Standing independently was achieved by 11 (79%) patients, 7 of which achieved this milestone within the WHO window of normal development. Nine patients (64%) could walk independently, 5 of whom achieved this milestone within the WHO window of normal development.
After dosing, all patients experienced at least 1 adverse event (AE), 10 (71%) of which were treatment related. Five patients had serious AEs, all of which were resolved and were not considered related to treatment.
Contrary to the natural history of patients with SMA type 1, all patients treated with Zolgensma achieved or maintained a Children’s Hospital of Philadelphia Infant Test of Neuromuscular Disorders (CHOP-INTEND) score of at least 58. A separate analysis from SPR1NT that includes 15 patients with 3 copies of SMN2 treated with the therapy is currently ongoing but was not reported with this dataset.
STR1VE-EU evaluated patients with SMA Type 1 who had biallelic SMN1 gene deletion or point mutations and 1 or 2 copies of the SMN2 backup gene.3 The study was also distinct in its broadened inclusion and exclusion criteria of enrolled patients compared to that of the START or STR1VE-US clinical trials. Lower CHOP-INTEND scores and additional need for nutritional and ventilary support were documented among these patients.

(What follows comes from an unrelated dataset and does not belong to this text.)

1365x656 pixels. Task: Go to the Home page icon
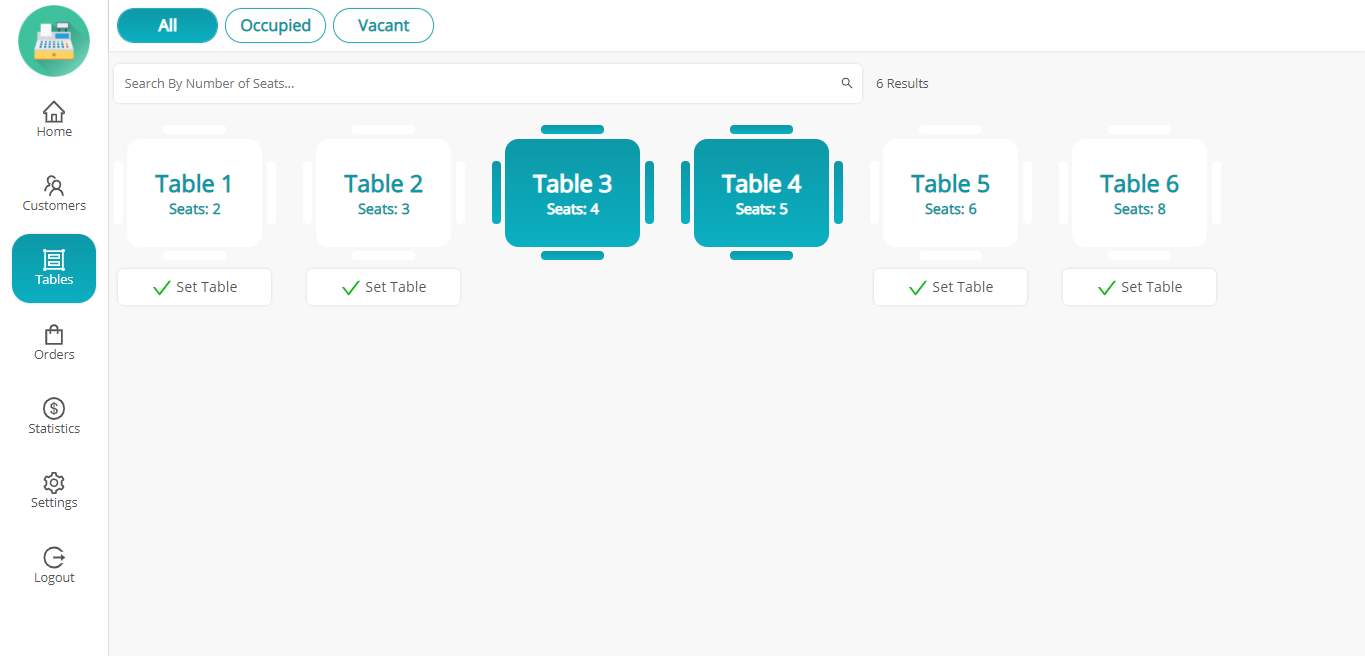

Of the 33 patients enrolled in the study, 27 (82%) achieved developmental motor milestones not observed in the natural history of SMA Type 1. The primary end point of sitting independently for at least 10 seconds was achieved in 44% (n = 14) of the intention-to-treat (ITT) population, observed at a median age of 15.9 months.

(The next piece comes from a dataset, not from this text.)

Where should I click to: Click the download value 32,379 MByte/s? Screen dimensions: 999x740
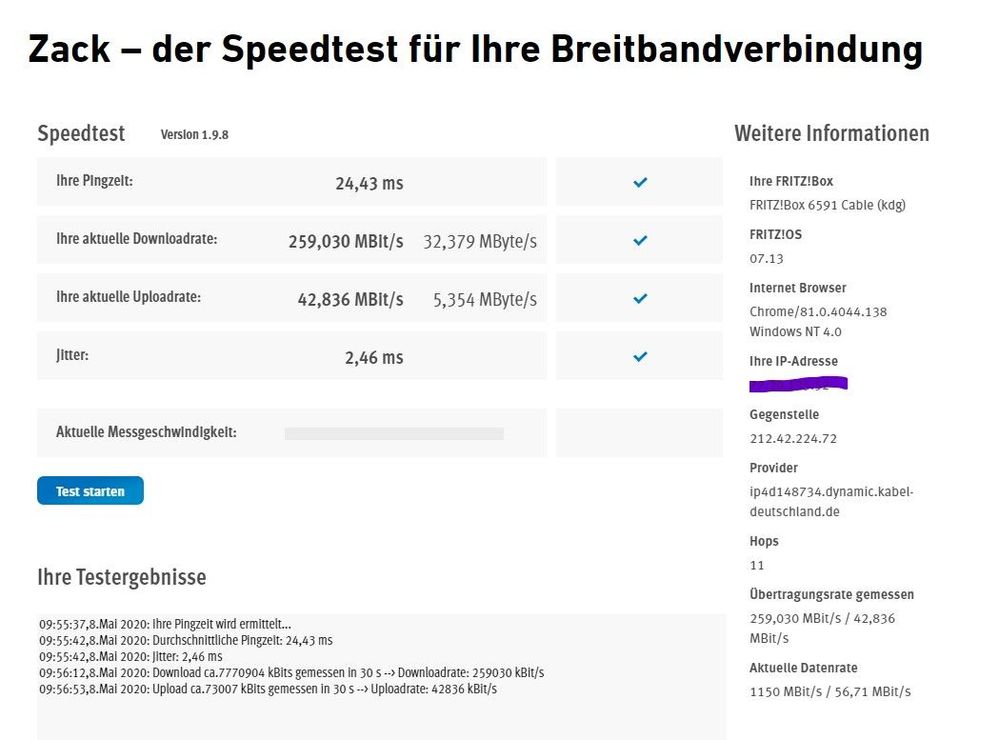pyautogui.click(x=480, y=242)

Excluding 3 patients who had control at baseline, 23 of 30 patients (77%) achieved head control with treatment, while 19 of 33 (58%) rolled from back to sides and 16 sat without support for at least 30 seconds. Notably, 2 patients stood without assistance, as well as 1 who crawled, stood, pulled to stand, and walked without assistance, all by 18 months of age.
"This is a remarkable outcome that adds to the robust body of clinical evidence for Zolgensma showing that even among patients with more severe disease, Zolgensma was highly effective and demonstrated a consistent safety profile,” Eugenio Mercuri, MD, PhD, Department of Pediatric Neurology, Catholic University, said in a statement.1
Previously reported data also showed that 97% (n = 32) of patients achieved the secondary efficacy end point of survival free from permanent ventilatory support at 14 months. Achieving scores of at least 40 points on CHOP-INTEND occurred for 73% of patients, 14 (42%) of whom achieved a score of at least 50 points and 3 (9%) who achieved a score of at least 58 points.
The ability to thrive, an exploratory end point in symptomatic patients, was met by 7 (30%) of the 23 patients in this subpopulation, compared to none reported in the Pediatric Neuromuscular Clinical Research (PNCR) study. Furthermore, age-appropriate weight maintenance was experienced by 65% of the population at 18 months.
One patient included in STR1VE experienced a serious AE of hypoxic-ischemic brain damage and respiratory distress that resulted in death; however, Novartis and the investigators concluded it was not related to treatment with Zolgensma.
In May 2019, the FDA approved Zolgensma for the treatment of SMA in pediatric patients aged 2 years or younger with mutations in the SMN1 gene. It became the first and only gene therapy approved for SMA, including patients who are presymptomatic.